The creator shows two topical GHK-Cu products, sterilizes a derma stamp with alcohol, and argues that one formula is "significantly stronger" because copper peptides appear as the second listed ingredient. They report their skin has gotten "significantly more clear" using the weaker version and are curious to test the stronger one. No dosing claims, no medical diagnosis, just a personal skin experiment documented on camera.
It's a short, casual video. The creator isn't positioning themselves as a clinician. But 69,600 viewers watching someone drip an unlabeled blue liquid onto freshly needled skin deserves a closer look at what they got right and where the gaps are.
Does the science back this up?
The GHK-Cu science is genuinely interesting, and the idea that ingredient listing order signals potency is directionally correct but oversimplified. Topical GHK-Cu does have real research behind it, particularly for wound repair and skin remodeling.
Pickart and Margolina (2018, Cosmetics) reviewed decades of GHK-Cu data showing it stimulates collagen synthesis, activates wound-repair genes, and has antioxidant properties. Finkley et al. (2007, Journal of Wound Care) found that GHK-Cu accelerated healing in chronic wounds. On the cosmetic side, Gorouhi and Maibach (2009, International Journal of Cosmetic Science) confirmed peptide-based topicals including GHK-Cu can improve skin texture and reduce fine lines in controlled settings. None of these studies were done in people derma-stamping at home with unregulated formulas, which is a meaningful distinction.
What did they get wrong (or right)?
Credit where it's due: emphasizing needle sterilization is correct. Derma stamping with an unsterilized device can introduce bacteria into micro-channels and cause serious skin infections. Alcohol sterilization between uses is a basic harm-reduction step.
The ingredient-order logic is partially right. FDA cosmetic labeling rules and INCI conventions do require ingredients to be listed in descending order of concentration above 1%. So if copper peptides are second, they're present at a higher concentration than most other listed actives. Fine.
But "second listed ingredient equals more potent results" skips a lot. Bioavailability, formulation pH, carrier vehicle, and molecular weight all affect whether GHK-Cu actually penetrates skin, especially post-stamping. The creator's comment that "doing this immediately after dripping could cause some issues" suggests they sense the absorption dynamics are complicated, but they don't unpack why. Applying a copper peptide formula immediately after micro-needling means the skin barrier is compromised and absorption is dramatically increased. That's not automatically good. Over-penetration of actives into disrupted skin can cause irritation, inflammation, or sensitization.

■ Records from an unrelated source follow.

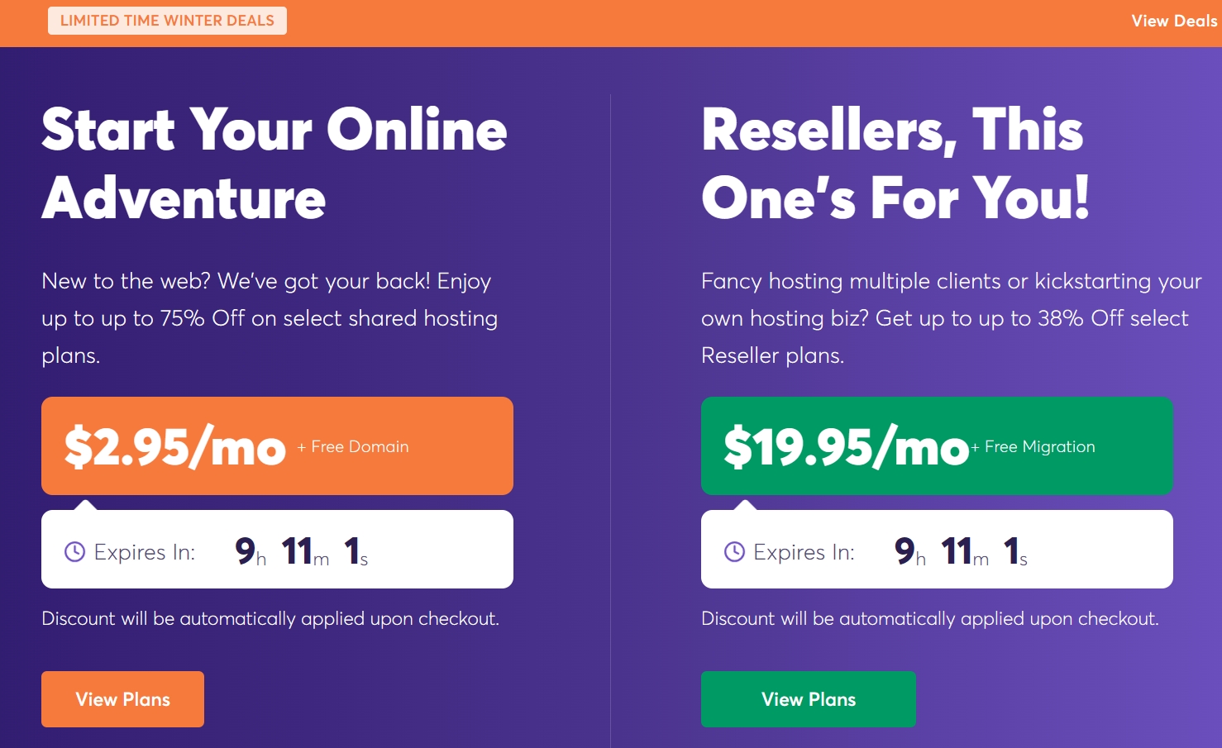
Task: Click the orange $2.95/mo price
Action: pos(175,447)
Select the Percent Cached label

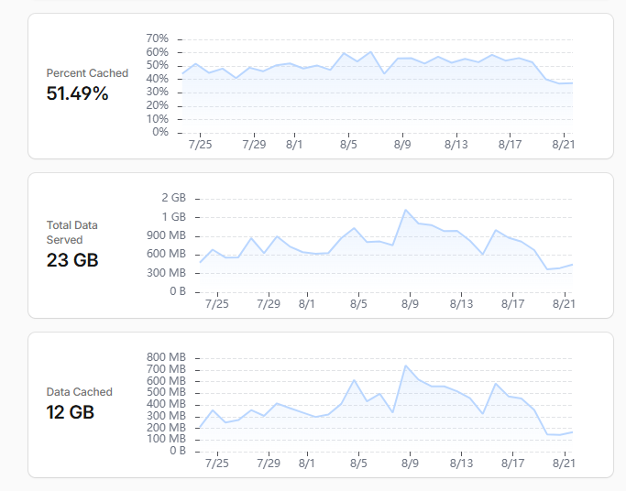(87, 73)
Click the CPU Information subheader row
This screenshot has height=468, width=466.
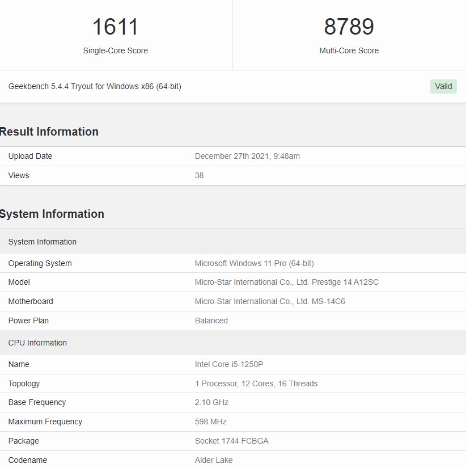tap(233, 343)
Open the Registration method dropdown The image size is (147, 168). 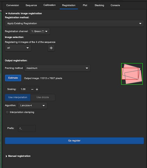[74, 23]
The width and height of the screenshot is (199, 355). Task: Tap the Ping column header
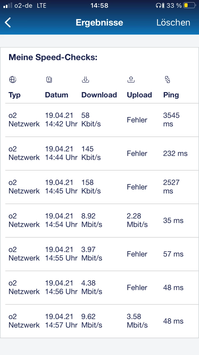coord(171,95)
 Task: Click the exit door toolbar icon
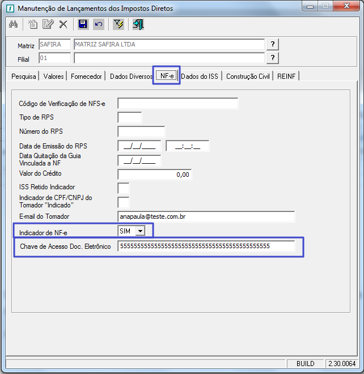click(x=138, y=24)
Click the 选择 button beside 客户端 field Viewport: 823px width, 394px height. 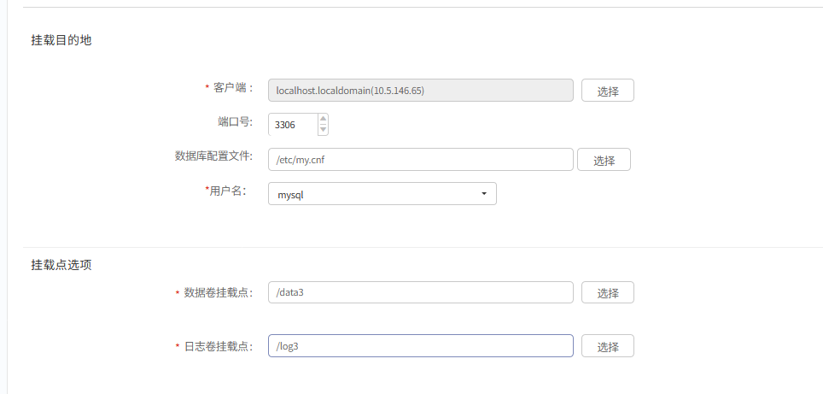(607, 91)
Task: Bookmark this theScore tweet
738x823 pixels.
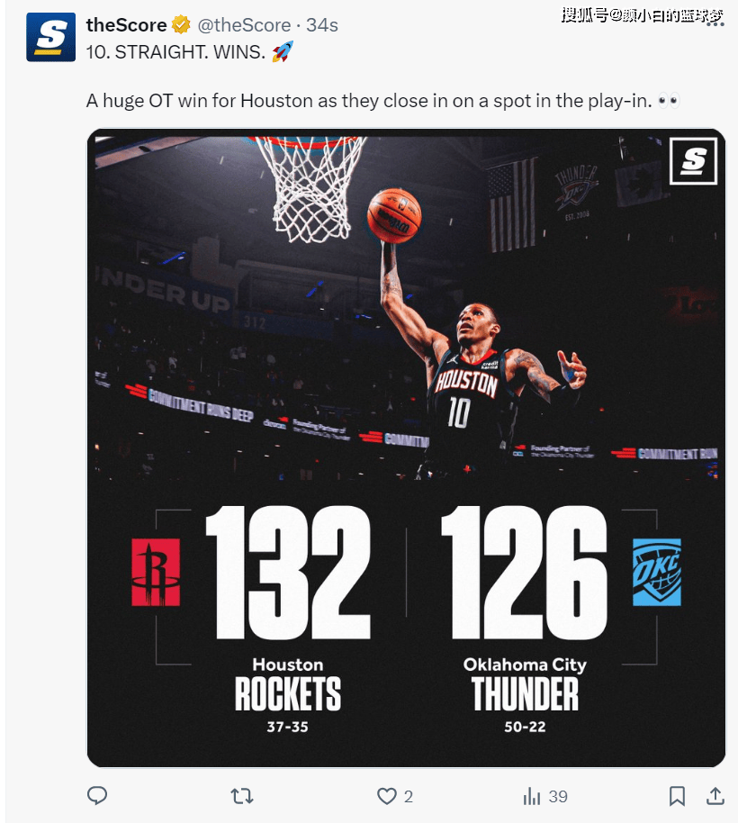Action: click(677, 796)
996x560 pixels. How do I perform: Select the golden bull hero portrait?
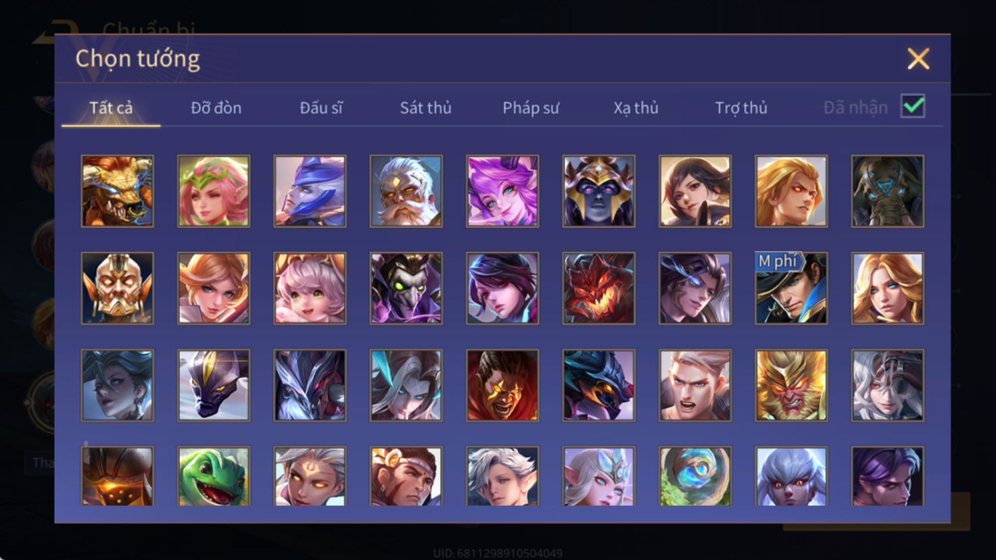(118, 191)
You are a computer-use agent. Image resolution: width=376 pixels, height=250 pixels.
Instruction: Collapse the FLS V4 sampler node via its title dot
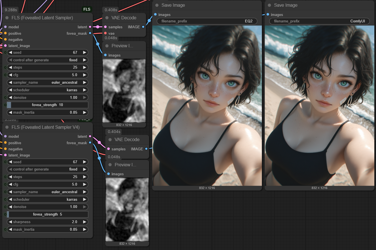point(7,127)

What should you actually know?
Topical GHK-Cu is one of the better-studied cosmetic peptides. The research base is real. The ingredient-listing shortcut for estimating potency is directionally useful but incomplete. And the combination of derma stamping plus immediate topical application is a technique used in professional settings, but it carries real risks when done at home with unregulated products.
A few things worth knowing:
- GHK-Cu is not classified as a drug in the US for topical cosmetic use. It's sold widely as an OTC cosmetic ingredient. Injected GHK-Cu is a different regulatory category.

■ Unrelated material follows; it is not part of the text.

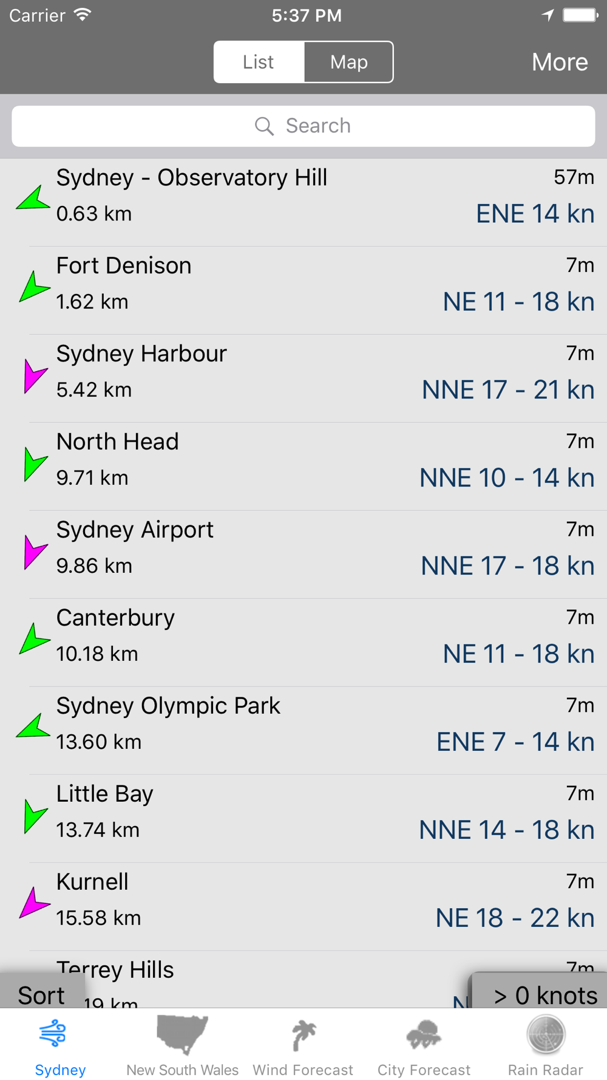Open Wind Forecast palm tree icon

click(x=303, y=1036)
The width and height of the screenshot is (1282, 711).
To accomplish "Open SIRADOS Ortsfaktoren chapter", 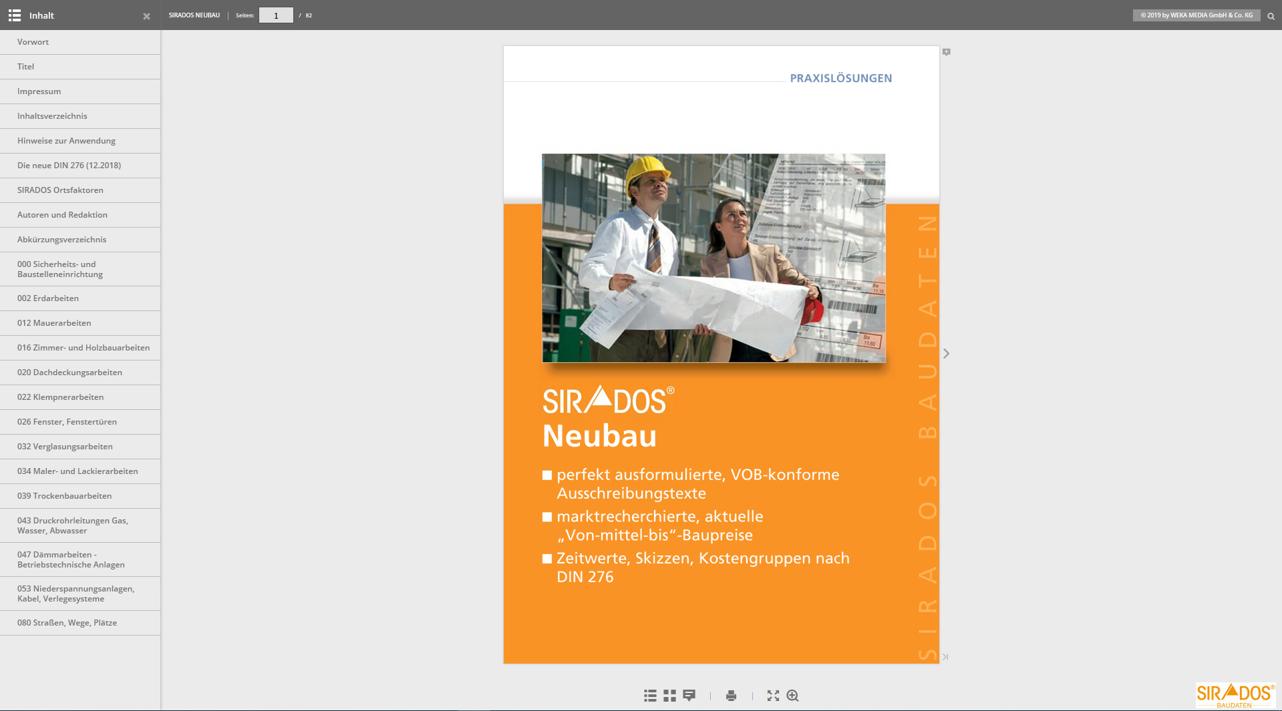I will [x=60, y=190].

- Micro-needling creates transient open channels in the skin. Applying any active immediately after increases systemic absorption, not just local effect. This matters for products with unknown concentrations.
- "Significantly more clear" skin is a subjective self-assessment over a short window. Placebo effect, seasonal changes, and routine changes all confound this kind of personal observation.
- The blue color the creator notices is consistent with copper-containing compounds. It doesn't confirm concentration or efficacy.
If you're curious about GHK-Cu for skin, the existing cosmetic literature is encouraging enough to take seriously. But replicating a TikTok protocol with unlabeled formulas and a home derma stamp is not the same as the controlled conditions those studies used.